I finally took the plunge and requested to be trained in the Coronary Care Unit (CCU), which basically comes down to intensive care specifically for cardiology cases. I thought it was what I always wanted to do. Now that I'm doing it I've basically told myself that I'll give it six months to really get a feel for the work. Mostly I think it's my stressness blocking me. Although I've been relatively calm outwardly during my orientation (which is coming to an end this week), I've got a lot of nerves brewing under the surface saving up for when I've got to perform on my own. I'm very proud, I hate the learning curve and I hate making mistakes. If I can just make it to march 1st while maintaining compassion with my patients and an intelligent standard of nursing, spring will make everything okay again.
Of course I still haven't abandoned the idea of walking out on cardiology altogether and going to perinatal care.

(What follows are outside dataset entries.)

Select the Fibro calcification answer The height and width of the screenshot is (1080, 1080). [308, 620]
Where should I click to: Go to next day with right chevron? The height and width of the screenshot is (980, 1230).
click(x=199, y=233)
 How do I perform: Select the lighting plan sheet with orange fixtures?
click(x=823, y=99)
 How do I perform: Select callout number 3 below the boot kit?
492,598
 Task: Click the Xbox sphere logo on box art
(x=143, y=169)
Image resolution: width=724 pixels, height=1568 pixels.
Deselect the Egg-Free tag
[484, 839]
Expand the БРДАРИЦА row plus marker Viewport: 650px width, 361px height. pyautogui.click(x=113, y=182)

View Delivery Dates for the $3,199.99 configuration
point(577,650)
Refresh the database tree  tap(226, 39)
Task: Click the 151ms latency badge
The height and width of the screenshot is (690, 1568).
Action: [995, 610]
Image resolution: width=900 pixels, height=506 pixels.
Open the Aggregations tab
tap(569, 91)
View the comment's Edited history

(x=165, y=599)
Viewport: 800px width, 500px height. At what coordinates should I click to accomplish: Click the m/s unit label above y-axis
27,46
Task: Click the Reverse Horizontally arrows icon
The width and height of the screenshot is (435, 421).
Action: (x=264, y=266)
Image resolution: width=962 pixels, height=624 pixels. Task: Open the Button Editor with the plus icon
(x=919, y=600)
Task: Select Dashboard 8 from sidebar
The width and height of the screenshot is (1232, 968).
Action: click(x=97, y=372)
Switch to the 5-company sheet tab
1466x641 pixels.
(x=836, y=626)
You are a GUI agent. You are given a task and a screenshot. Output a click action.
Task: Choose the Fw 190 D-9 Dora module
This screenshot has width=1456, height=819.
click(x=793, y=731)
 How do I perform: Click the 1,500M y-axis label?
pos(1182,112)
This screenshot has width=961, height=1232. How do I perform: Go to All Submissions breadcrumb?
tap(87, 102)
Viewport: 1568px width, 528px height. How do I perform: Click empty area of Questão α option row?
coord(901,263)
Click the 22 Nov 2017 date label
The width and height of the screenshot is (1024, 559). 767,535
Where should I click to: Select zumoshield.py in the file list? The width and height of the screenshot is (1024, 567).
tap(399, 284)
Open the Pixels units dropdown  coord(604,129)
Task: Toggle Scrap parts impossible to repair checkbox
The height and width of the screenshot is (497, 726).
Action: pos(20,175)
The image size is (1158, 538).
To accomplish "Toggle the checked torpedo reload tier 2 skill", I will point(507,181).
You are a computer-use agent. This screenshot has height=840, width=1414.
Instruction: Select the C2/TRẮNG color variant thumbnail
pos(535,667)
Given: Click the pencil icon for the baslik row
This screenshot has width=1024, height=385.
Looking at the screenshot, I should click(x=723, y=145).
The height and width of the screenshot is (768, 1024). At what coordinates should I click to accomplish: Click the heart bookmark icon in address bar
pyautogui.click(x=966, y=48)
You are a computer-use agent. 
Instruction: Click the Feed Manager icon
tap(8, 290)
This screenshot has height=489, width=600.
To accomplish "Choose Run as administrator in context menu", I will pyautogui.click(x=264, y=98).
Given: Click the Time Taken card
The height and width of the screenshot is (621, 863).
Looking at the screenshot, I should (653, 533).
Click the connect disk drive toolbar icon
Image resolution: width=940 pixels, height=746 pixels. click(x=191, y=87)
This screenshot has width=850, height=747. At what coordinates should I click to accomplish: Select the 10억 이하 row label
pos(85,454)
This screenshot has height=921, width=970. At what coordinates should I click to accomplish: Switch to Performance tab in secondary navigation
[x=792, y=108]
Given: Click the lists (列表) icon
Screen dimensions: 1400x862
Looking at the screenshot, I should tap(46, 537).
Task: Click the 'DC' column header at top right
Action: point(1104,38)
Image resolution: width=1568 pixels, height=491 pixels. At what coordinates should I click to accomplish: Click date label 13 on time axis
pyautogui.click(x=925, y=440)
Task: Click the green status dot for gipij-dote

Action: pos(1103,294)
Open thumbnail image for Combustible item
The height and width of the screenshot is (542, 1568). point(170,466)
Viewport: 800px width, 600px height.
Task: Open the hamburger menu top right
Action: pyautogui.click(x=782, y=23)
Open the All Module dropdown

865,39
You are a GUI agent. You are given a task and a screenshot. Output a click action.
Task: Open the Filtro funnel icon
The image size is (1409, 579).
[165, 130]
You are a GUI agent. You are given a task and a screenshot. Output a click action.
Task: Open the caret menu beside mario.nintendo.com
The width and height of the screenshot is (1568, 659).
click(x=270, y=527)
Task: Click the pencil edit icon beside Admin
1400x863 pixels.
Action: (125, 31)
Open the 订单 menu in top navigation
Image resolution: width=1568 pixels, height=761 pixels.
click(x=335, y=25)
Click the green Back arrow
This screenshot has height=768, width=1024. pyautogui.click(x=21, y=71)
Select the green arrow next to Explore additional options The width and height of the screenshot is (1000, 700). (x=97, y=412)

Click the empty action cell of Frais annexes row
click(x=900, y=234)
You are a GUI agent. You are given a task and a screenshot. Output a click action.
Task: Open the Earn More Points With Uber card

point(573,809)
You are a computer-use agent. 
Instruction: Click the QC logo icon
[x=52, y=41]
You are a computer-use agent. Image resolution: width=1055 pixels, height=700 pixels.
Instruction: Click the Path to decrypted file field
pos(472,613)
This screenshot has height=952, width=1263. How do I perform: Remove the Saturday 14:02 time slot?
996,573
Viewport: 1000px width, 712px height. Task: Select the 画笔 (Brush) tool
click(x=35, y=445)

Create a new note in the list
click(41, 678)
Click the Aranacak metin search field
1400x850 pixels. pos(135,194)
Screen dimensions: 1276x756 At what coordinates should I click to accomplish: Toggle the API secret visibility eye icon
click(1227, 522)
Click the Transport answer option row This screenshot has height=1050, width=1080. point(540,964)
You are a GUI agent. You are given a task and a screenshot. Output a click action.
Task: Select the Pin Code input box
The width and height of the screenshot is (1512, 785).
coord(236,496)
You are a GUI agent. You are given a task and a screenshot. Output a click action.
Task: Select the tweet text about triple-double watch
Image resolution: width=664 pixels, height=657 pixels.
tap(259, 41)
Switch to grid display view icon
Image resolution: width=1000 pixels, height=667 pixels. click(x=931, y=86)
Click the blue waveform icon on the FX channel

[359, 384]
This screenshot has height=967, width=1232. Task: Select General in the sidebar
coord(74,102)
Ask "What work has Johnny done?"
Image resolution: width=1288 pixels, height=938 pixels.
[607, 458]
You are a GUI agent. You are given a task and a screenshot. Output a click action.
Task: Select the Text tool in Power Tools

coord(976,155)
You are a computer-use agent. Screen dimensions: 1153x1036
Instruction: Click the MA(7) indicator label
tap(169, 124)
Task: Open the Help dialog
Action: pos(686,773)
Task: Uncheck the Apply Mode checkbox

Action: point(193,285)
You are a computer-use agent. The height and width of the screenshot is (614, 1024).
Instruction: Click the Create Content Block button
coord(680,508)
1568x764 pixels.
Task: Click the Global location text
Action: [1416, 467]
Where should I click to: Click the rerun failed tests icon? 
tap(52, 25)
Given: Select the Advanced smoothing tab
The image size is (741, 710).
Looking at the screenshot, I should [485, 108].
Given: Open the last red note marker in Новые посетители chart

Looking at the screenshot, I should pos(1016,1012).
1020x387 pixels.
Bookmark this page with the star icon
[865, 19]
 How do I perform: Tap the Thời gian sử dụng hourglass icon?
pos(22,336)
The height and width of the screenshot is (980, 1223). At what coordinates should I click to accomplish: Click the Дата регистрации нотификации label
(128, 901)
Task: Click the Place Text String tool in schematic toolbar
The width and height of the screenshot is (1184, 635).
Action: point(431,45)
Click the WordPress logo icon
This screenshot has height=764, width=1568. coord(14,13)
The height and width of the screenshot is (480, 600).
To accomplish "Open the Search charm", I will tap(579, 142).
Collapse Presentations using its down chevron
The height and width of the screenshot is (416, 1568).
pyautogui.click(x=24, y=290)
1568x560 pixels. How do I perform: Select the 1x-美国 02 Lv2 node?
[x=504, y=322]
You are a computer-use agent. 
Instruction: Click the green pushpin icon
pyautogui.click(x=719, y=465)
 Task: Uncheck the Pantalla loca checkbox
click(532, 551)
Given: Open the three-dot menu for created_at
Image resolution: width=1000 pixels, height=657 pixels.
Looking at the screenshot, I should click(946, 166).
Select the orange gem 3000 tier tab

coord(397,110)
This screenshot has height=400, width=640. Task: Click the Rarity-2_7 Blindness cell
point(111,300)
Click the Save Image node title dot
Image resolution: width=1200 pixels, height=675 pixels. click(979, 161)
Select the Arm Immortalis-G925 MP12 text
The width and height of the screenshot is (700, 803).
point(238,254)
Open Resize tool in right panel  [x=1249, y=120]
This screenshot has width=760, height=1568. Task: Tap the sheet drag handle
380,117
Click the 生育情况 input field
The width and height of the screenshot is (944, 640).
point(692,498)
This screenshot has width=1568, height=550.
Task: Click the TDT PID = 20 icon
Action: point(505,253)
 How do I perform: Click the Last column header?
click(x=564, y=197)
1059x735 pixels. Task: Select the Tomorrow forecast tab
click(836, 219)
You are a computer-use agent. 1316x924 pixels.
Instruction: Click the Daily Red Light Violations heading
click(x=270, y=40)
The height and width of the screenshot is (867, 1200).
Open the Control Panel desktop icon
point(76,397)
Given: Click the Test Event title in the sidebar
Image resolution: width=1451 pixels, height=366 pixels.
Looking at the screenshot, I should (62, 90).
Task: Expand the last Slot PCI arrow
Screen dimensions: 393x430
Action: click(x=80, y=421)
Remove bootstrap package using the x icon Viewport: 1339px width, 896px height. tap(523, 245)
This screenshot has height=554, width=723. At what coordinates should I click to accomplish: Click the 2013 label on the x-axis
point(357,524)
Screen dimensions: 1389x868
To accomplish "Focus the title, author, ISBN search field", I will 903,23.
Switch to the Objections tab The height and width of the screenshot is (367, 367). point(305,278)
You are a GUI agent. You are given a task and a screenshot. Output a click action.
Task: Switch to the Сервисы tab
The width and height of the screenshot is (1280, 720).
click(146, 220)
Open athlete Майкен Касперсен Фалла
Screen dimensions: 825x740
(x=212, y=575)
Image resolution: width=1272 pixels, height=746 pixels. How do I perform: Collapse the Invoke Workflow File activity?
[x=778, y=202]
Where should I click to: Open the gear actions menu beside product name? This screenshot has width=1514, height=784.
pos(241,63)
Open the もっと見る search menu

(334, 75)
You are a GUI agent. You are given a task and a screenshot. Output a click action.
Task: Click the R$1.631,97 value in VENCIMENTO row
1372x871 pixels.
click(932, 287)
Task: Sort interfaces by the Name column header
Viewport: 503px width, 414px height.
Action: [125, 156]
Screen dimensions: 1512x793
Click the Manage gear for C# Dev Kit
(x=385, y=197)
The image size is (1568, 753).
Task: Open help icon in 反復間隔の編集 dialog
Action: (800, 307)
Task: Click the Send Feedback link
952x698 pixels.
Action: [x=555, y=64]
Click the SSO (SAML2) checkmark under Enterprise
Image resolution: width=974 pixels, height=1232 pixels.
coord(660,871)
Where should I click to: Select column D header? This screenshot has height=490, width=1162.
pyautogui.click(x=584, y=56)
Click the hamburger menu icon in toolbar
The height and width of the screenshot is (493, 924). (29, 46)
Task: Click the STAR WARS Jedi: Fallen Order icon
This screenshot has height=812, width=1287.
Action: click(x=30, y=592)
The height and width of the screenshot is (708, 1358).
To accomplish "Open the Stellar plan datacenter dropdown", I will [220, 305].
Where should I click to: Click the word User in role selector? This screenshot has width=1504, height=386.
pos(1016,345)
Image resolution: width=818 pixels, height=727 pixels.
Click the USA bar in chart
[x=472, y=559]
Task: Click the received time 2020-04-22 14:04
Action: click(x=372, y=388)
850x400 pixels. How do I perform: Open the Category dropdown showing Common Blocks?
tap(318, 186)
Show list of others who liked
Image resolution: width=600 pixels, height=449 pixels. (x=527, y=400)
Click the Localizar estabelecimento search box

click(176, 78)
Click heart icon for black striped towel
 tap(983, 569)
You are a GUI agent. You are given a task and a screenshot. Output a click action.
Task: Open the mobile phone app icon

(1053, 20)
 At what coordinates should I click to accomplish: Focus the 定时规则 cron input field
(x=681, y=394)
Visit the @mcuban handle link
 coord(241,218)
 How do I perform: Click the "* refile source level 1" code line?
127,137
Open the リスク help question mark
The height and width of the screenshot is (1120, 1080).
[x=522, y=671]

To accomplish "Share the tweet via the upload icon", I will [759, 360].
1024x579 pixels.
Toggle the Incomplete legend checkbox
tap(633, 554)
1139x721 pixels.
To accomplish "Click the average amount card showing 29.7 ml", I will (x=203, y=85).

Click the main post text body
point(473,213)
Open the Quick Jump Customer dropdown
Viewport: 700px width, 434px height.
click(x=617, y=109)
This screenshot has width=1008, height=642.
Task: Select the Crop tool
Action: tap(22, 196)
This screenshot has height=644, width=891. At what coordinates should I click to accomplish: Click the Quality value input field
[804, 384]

I also want to say a special goodbye and hugs to patchadamsrn and of course his husband. They'll be leaving for the states soon. Patch, I hold your practice before me as one of my standards of nursing care. I'll miss you professionally because the floor won't be the same without you and I'll miss having such a wonderful friend close by. Blue and I will definitely miss you and boston_berry. Now I have a really good excuse to visit Salem though, so not all lost.
If you have two minutes, please do the Johari. As you take the two minutes please don't select attributes that might be nice to hear about oneself but attributes that honestly make you think: "oh yeah, that's crankybear alright".